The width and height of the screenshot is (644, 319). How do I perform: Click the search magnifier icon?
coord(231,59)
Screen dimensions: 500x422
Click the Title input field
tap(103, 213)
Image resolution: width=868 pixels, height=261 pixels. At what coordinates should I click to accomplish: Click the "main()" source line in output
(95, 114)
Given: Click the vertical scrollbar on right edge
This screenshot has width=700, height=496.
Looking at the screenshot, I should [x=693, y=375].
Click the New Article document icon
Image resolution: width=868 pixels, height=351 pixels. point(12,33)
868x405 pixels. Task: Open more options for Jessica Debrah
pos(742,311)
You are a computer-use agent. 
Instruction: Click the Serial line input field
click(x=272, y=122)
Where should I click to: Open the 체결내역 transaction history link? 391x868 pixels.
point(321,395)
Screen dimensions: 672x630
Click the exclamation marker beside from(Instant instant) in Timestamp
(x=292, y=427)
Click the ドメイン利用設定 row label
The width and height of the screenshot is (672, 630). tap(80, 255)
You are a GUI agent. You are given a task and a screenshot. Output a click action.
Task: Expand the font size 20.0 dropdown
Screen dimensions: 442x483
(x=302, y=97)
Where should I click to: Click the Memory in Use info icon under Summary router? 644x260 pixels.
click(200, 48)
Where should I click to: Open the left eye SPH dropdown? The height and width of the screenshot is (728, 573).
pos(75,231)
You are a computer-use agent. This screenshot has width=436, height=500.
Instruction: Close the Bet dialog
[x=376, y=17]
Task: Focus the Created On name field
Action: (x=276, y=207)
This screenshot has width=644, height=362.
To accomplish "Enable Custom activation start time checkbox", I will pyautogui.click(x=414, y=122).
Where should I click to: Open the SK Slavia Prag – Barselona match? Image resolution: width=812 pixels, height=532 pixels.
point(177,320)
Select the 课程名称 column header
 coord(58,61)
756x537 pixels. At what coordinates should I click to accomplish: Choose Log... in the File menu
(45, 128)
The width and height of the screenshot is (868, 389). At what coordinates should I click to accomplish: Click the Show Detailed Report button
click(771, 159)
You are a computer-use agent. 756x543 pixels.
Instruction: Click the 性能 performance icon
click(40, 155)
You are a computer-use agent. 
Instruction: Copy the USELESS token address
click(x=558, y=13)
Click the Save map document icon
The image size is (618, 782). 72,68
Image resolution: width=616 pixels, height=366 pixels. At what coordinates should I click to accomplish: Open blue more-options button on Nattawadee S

* * * * * * * * *

[What the task asks]
Where the word "computer" occurs in a line of the records, copy that line.

[Answer box]
You are a computer-use agent. 
You are a computer-use agent. This screenshot has width=436, height=500.
You are a computer-use agent. 756x543 pixels.
You are a computer-use agent. 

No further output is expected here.